Monday, October 31, 2011

I had time to sit and think.

Do you ever feel like you're never really going to feel thoroughly settled... in general? Settling, I believe, is finding a comfortable niche you fit supremely nicely into and could simply be happy staying in this little crevice forever. But for some reason, I don't think that's what God has in store for us.

I feel like many-a-time we discover these alcoves that we fit so perfectly into and wish with all our hearts that we could just stay and dig our roots in deep and have the security of knowing the walls around you won't change. Ever. This feeling is most definitely an innately human desire. A desire for stability and a solid foundation and constants.
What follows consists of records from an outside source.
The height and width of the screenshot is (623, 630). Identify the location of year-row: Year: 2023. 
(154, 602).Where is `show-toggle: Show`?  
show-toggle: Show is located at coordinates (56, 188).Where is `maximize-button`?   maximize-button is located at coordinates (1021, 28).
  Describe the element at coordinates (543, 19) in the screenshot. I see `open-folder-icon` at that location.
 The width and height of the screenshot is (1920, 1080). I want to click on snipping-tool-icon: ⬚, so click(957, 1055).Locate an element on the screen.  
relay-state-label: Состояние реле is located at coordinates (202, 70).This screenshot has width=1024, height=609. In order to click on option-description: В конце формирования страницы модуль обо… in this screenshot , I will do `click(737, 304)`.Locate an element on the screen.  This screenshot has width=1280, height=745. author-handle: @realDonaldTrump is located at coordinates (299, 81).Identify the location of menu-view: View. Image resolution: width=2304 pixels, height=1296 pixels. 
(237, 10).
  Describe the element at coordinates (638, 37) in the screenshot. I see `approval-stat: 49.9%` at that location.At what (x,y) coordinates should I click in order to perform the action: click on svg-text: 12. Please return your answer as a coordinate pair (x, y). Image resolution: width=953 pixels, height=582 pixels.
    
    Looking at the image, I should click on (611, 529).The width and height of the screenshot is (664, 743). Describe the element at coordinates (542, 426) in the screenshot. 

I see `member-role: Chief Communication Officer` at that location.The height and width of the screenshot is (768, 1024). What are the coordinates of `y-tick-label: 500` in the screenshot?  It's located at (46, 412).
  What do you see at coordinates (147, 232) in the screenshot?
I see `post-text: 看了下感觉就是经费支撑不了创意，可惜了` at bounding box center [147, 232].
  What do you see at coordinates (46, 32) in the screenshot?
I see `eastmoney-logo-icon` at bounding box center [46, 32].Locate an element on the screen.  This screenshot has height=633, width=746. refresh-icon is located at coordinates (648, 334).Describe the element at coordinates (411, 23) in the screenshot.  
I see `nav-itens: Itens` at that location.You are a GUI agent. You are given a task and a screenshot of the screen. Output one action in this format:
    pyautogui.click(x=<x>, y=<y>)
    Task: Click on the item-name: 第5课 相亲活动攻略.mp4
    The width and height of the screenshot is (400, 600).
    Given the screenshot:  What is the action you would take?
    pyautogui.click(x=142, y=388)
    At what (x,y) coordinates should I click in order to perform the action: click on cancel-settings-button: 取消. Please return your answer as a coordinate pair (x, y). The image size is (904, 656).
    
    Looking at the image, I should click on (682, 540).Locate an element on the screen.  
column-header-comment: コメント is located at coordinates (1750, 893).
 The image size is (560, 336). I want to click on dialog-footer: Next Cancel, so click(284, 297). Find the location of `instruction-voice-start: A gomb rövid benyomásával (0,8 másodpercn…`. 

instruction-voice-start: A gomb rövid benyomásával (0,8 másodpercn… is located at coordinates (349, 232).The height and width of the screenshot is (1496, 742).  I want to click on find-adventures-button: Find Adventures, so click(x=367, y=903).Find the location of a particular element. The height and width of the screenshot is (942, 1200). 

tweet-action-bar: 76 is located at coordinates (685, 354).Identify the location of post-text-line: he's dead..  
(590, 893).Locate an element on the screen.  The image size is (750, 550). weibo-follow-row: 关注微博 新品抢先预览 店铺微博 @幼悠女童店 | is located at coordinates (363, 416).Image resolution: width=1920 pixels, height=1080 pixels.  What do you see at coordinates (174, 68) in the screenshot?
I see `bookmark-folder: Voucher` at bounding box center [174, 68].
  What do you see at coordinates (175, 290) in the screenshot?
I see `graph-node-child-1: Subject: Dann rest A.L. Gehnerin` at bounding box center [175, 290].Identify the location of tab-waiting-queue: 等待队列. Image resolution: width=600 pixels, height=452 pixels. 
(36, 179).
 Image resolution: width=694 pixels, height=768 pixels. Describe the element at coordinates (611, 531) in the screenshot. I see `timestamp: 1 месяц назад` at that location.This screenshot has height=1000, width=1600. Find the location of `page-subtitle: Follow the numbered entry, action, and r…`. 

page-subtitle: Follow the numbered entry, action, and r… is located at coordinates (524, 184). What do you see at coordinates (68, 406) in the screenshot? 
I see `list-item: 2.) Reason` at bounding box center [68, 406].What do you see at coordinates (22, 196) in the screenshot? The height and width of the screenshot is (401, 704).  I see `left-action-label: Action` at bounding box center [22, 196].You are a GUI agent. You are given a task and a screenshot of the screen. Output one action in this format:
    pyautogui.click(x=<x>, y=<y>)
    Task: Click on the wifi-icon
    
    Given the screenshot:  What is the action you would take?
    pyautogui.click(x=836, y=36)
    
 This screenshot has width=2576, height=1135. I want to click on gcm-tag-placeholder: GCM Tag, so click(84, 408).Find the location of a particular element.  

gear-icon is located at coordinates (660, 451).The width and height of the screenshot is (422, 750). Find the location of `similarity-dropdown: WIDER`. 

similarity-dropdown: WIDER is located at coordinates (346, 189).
A desire I don't believe God lets go unsatisfied.

We've been sent to this earth to undergo trials and tribulations that help us grow and ultimately reach our full potential. But, during this process, God does give us unvarying sources of truth and light to burrow our roots into and provide that stability we all crave. That's what's so great about our Heavenly Father-- He pushes us to our limits, forcing us time after time out of our comfort zones in order to let us see that we can accomplish great things with His help. But that means leaving our niches. Stepping out of our alcoves and into the uncertainty of the unknown... which is scary.

It's ironic, isn't it, that the times I feel the most contented are usually times when I've been placed in situations that bring about changes in my life... disturbances in the calm flow of my life's path... It's almost as if God is trying to help me understand that it's okay to do things I've never done and to reach into the darkness and trust that His hand will be there to grasp mine. And it's at those moments of greatest trust that our loving Father in Heaven allows us to feel the 'rest of the Lord.'

Just a few things on my mind tonight.